In 2013, the South Sudanese Civil War broke out in 2013 as a multi-sided conflict between the government and opposition forces, causing ethnic massacres and forced displacement. This conflict was identified by international humanitarian advocates as the driver of the famine, which they described as man made.

Since 2013, insecurity limited people's access to their livelihoods such as farmlands, grazing lands, and fishing areas. More than 3 million people had been displaced by ongoing violence across the country, forcing families to abandon agricultural land and livestock, leaving them with few food resources to survive with.
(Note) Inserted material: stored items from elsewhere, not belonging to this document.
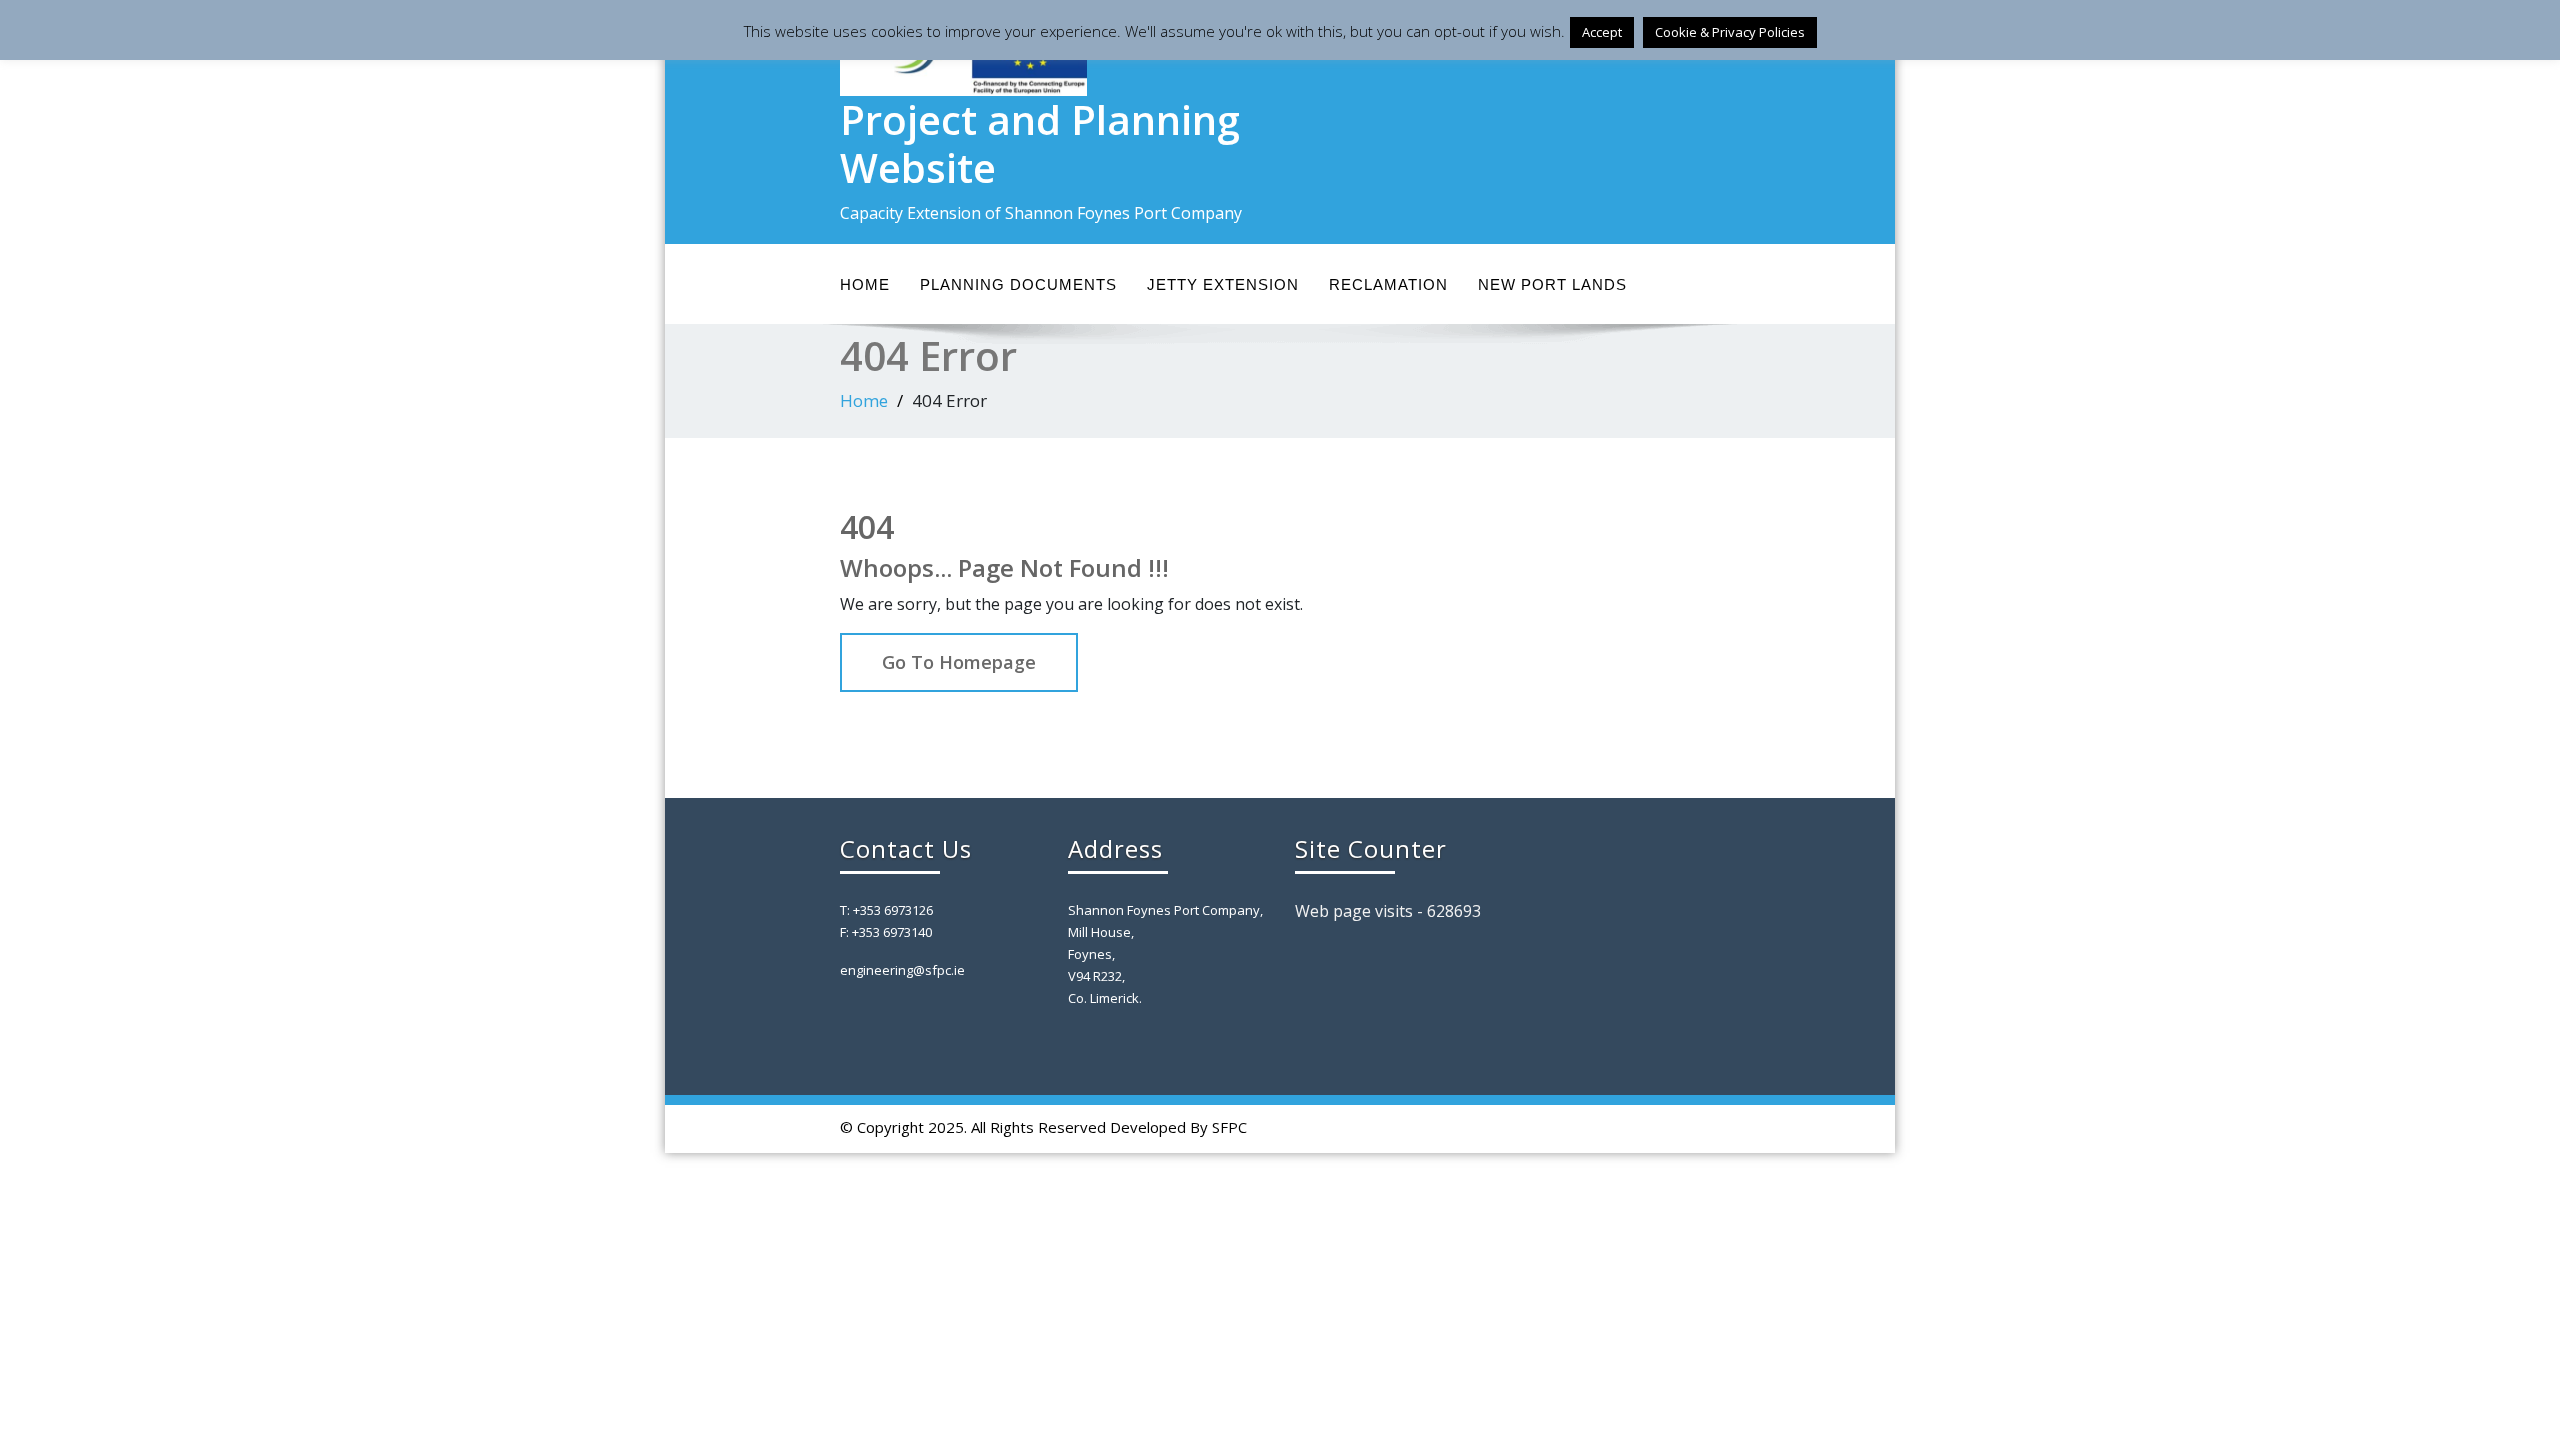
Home (865, 284)
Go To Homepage (959, 662)
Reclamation (1388, 284)
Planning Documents (1018, 284)
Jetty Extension (1223, 284)
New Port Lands (1552, 284)
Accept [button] (1602, 32)
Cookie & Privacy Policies (1730, 32)
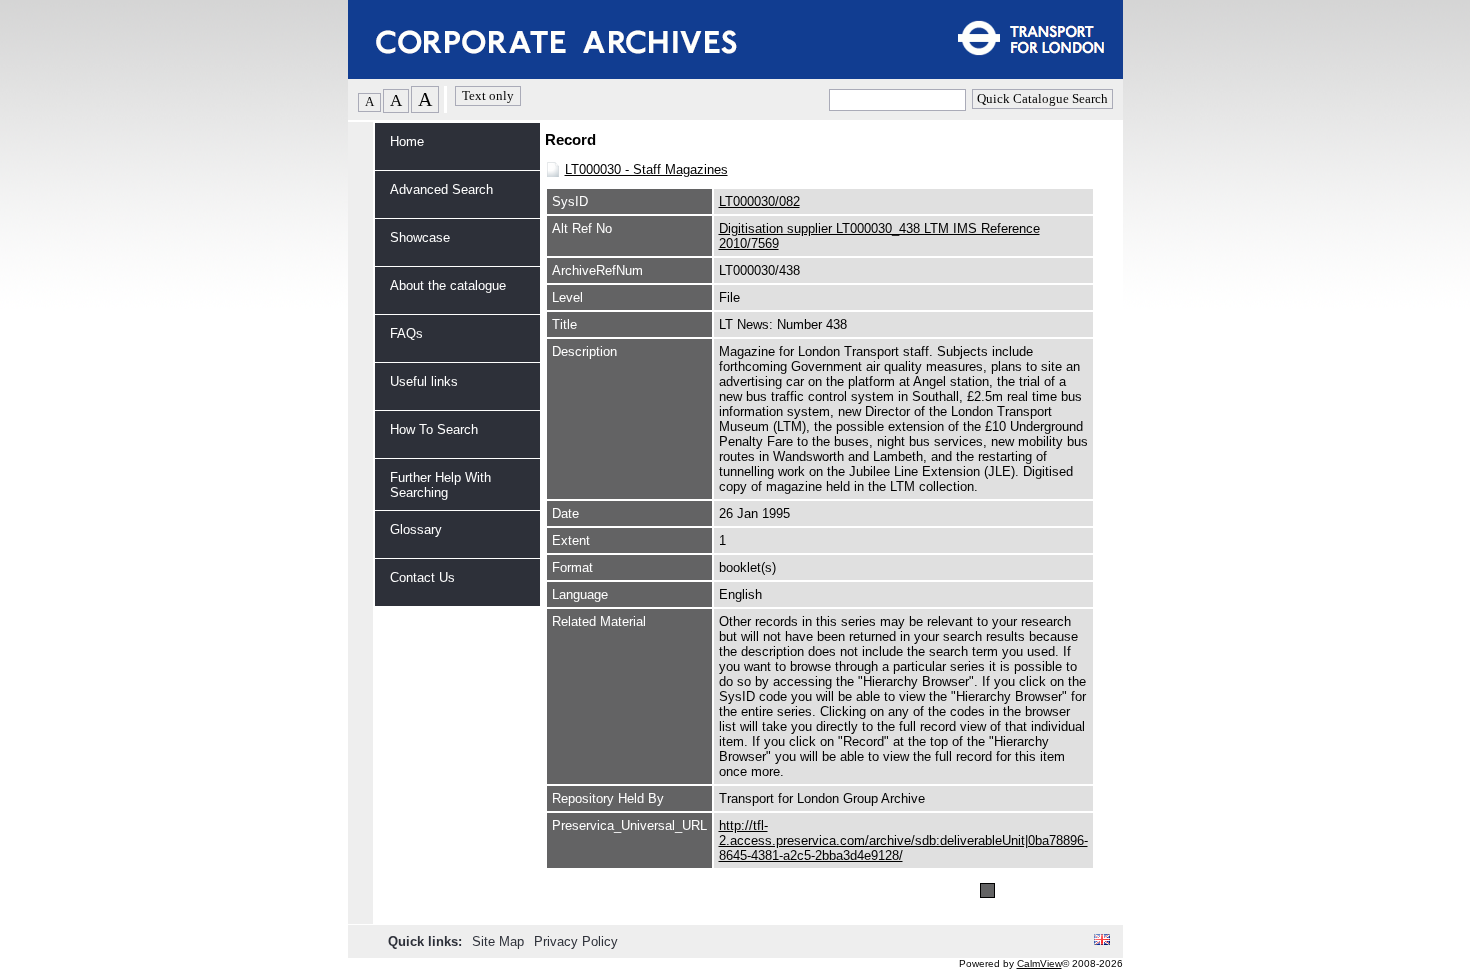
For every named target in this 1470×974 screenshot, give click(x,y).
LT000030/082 (759, 201)
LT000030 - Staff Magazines (646, 169)
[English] (1102, 940)
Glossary (416, 529)
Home (407, 141)
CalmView (1039, 963)
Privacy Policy (576, 941)
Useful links (424, 381)
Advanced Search (441, 189)
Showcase (420, 237)
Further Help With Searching (440, 485)
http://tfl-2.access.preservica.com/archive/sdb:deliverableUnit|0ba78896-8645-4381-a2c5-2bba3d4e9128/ (903, 840)
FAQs (406, 333)
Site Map (500, 941)
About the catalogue (448, 285)
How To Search (434, 429)
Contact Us (422, 577)
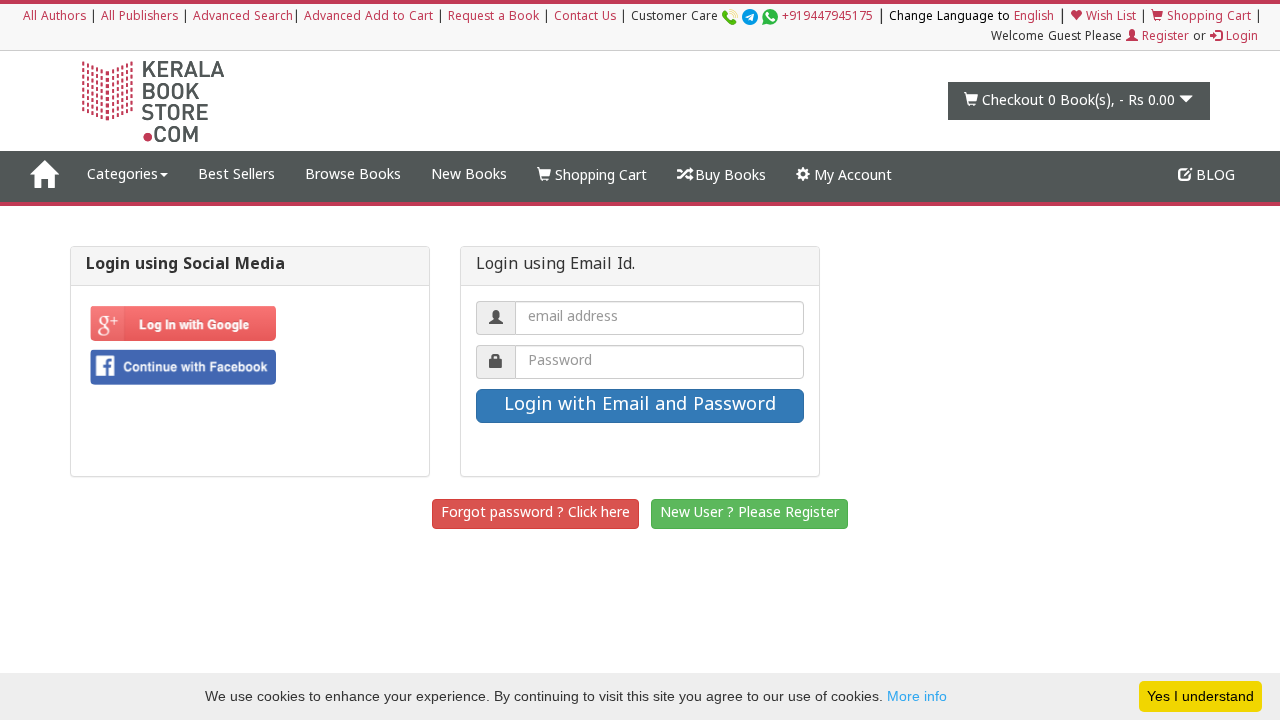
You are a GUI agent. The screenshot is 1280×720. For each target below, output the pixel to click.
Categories (122, 175)
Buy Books (728, 176)
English (1034, 17)
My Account (851, 176)
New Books (469, 175)
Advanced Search (243, 17)
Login (1240, 37)
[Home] (43, 176)
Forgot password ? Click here (535, 513)
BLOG (1213, 176)
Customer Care (752, 17)
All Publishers (139, 17)
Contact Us (585, 17)
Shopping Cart (1207, 17)
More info (917, 696)
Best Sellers (236, 175)
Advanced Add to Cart (368, 17)
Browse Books (353, 175)
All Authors (54, 17)
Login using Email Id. (555, 266)
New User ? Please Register (749, 513)
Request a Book (493, 17)
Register (1163, 37)
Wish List (1109, 17)
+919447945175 (827, 17)
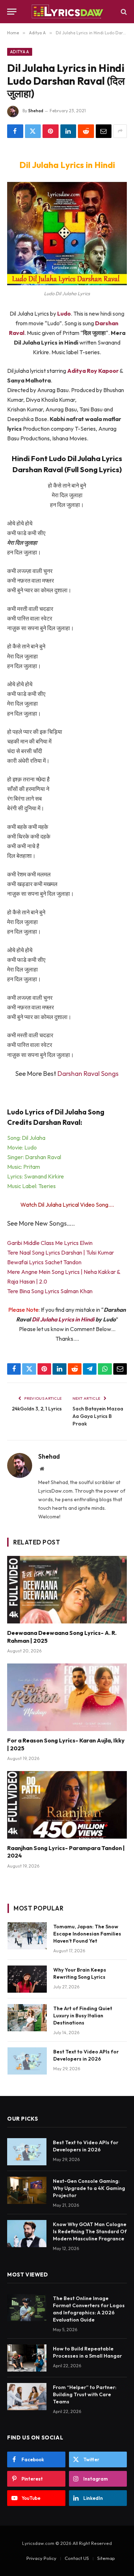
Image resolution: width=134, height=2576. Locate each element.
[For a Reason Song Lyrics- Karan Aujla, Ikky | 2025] (67, 1697)
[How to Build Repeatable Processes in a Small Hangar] (26, 2358)
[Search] (123, 12)
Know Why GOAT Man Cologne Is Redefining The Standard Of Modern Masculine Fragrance (90, 2231)
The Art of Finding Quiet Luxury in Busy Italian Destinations (82, 2015)
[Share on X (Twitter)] (33, 131)
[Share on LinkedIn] (68, 131)
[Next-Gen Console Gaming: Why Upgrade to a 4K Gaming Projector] (26, 2190)
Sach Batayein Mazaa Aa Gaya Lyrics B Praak (98, 1416)
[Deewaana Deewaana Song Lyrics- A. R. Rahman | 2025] (67, 1589)
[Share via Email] (104, 131)
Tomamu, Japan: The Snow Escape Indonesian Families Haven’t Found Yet (87, 1933)
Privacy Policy (41, 2558)
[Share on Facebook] (15, 131)
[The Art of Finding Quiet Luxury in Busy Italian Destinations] (27, 2017)
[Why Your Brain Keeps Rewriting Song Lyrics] (27, 1979)
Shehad (35, 110)
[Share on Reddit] (86, 131)
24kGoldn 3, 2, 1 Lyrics (37, 1408)
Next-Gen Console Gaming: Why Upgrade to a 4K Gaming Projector (89, 2188)
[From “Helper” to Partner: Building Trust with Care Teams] (26, 2396)
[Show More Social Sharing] (120, 131)
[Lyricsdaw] (67, 11)
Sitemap (106, 2558)
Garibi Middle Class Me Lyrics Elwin (50, 1242)
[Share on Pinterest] (51, 131)
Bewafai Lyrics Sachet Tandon (44, 1262)
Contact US (77, 2558)
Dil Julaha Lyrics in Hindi (63, 1319)
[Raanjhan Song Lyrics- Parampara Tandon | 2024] (67, 1804)
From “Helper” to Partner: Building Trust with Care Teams (84, 2394)
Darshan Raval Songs (88, 1073)
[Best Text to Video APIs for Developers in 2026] (27, 2061)
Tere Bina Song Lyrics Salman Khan (50, 1291)
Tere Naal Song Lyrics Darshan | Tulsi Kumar (60, 1252)
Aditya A (19, 51)
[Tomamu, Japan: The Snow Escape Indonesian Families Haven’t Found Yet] (27, 1935)
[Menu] (11, 12)
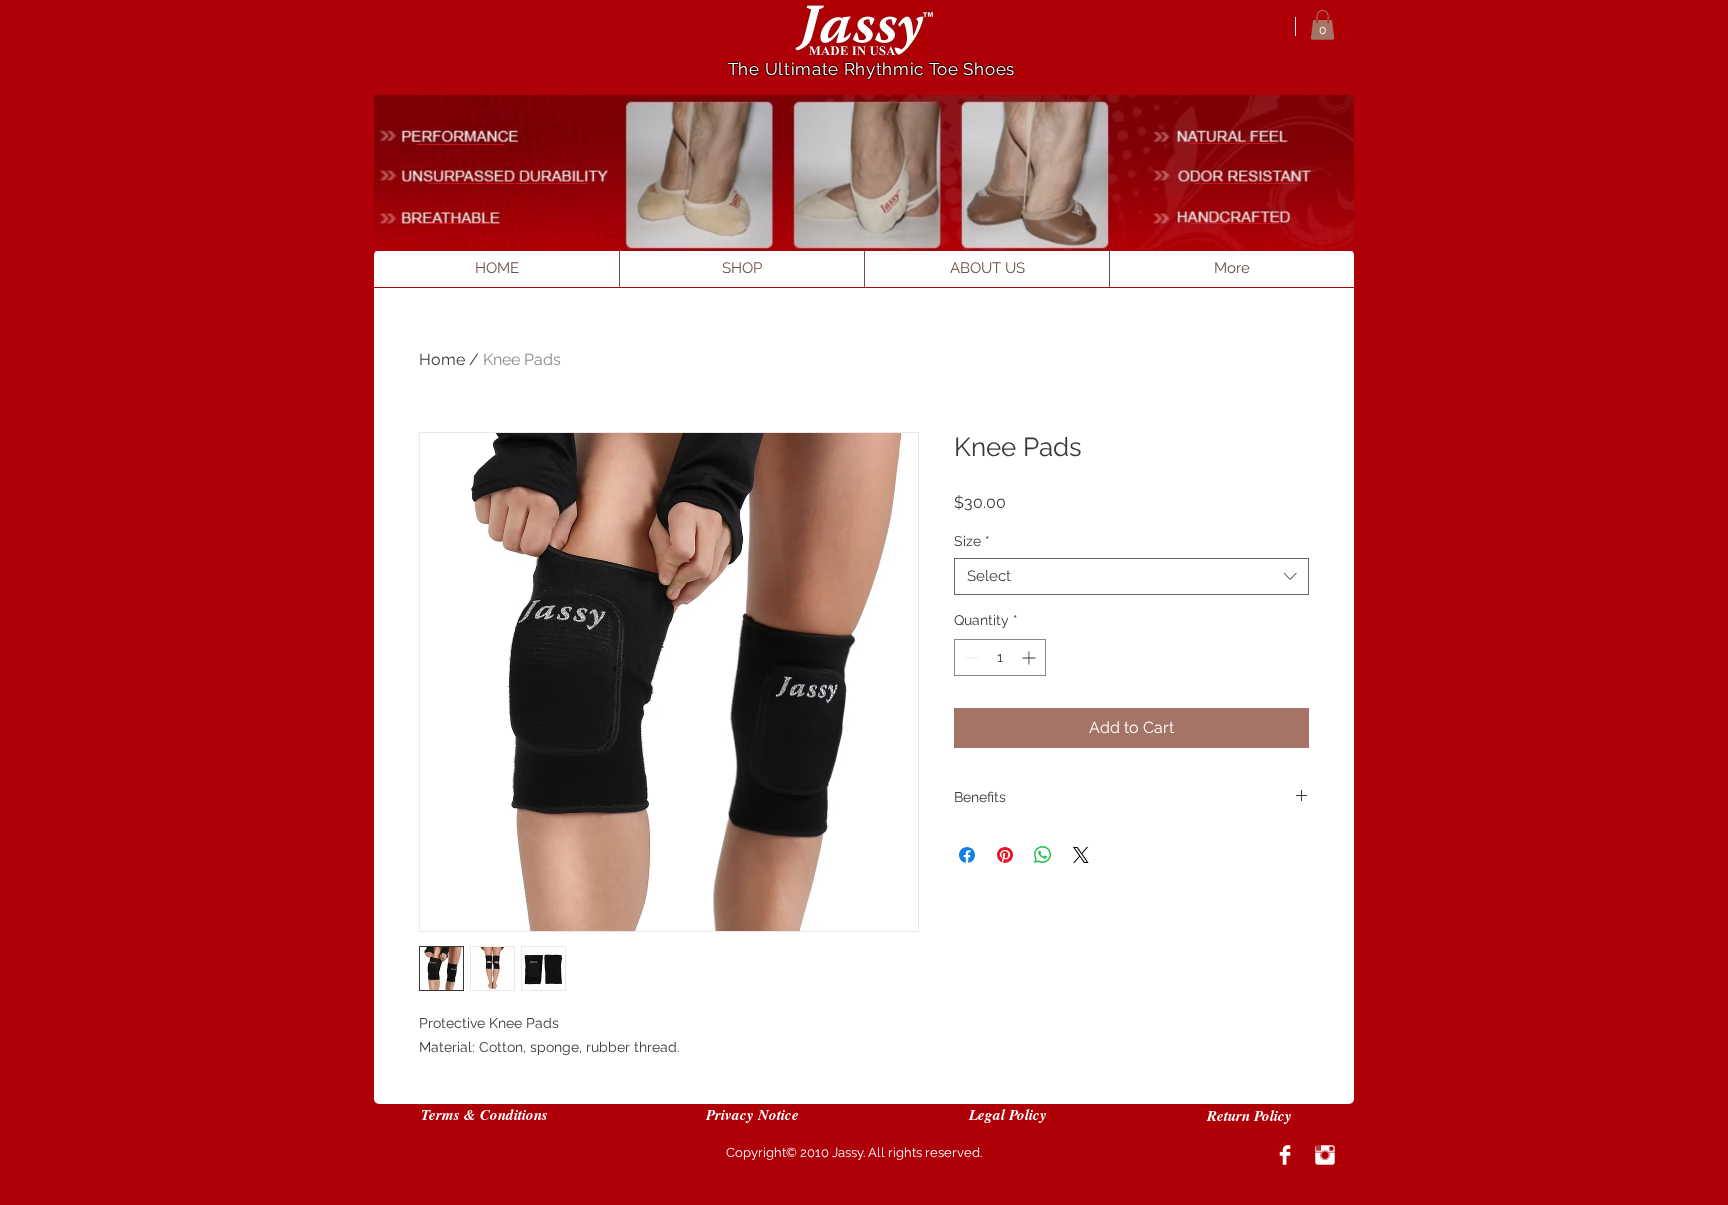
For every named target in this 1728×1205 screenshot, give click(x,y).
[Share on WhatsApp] (1043, 855)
The worst fighting was in Unity State, where tens of thousands of people fled their homes due to a government offensive against opposition-held areas.

A 2016 UN report described the former Unity State as the site of continuous fighting throughout the civil war because it has "great economic and symbolic importance because of its vast oil resources and also as a predominantly Nuer state, in a conflict that has pitted the two dominant tribes, Dinkas and Nuers, against each other". Instability is a major reason for the low oil production in South Sudan since 2012.

It has been argued that political rivalries were exacerbated by ethnic animosities, which led to violence and, consequently a famine.

===Reduced agricultural production===
The conflict that began in 2013 also had a damaging effect on agricultural production across much of the country. Assessments indicated a sustained decline in cereal output since 2014, caused by less production per household in several areas and by the displacement of farming families who fled the country. The share of households engaged in farming also fell over time, reflecting the loss of productive assets through looting, distress sales, or displacement away from land and equipment.

Prolonged conflict severely depleted livestock holdings among poorer households, weakening an essential source of nutrition and income. Widespread looting and insecurity contributed to a marked reduction in access to milking cows, particularly in areas most affected by fighting. There was a sustained erosion of livestock based livelihoods, with some regions experiencing especially acute losses that further intensified food insecurity.

=== Inflation and poverty ===
High inflation in South Sudan was driven by the monetization of the fiscal deficit by the Bank of South Sudan. Inflation peaked at 550% in 2016 before easing as the pace of money printing slowed, falling to about 102% the following year. Inflation severely constrained household purchasing power, leaving many families in both urban and rural areas unable to afford even minimum food needs.

The erosion of real wages contributed to a sharp increase in urban poverty, with 70% falling below the poverty line. As employment opportunities diminished, many working age people withdrew from the labor market, while others increasingly relied on informal work and coping strategies to support their households amid ongoing political instability.

=== Climate change ===

Although conflict was the principal driver of the famine in South Sudan, climate change also contributed to food insecurity, particularly in parts of the eastern region. The country experienced prolonged droughts, increasingly unreliable rainfall patterns, and rising temperatures. Over the past three decades, the country was among the fastest warming regions globally, with average temperatures increasing by up to 0.4°C per decade, a rate roughly two and a half times higher than the global average. Also rainfall declined by about 10 to 20%, making the climate drier. Some parts of South Sudan did not have rain in two years.

These prolonged drought conditions contributed to repeated food crises, livestock losses, internal displacement, cross border migration, and a sharp rise in humanitarian needs.

== Food insecurity ==
=== Early food insecurity ===
From the establishment of South Sudan as a state in 2011, the IPC classified food insecurity in the country at stressed levels, corresponding to phase 2, with an estimated 24.5% of the population experiencing pressure on their food security. Famine reportedly led to deaths in Bentiu and Latjoor states in mid-2011, though the state governments of both denied hunger there was severe enough to cause fatalities.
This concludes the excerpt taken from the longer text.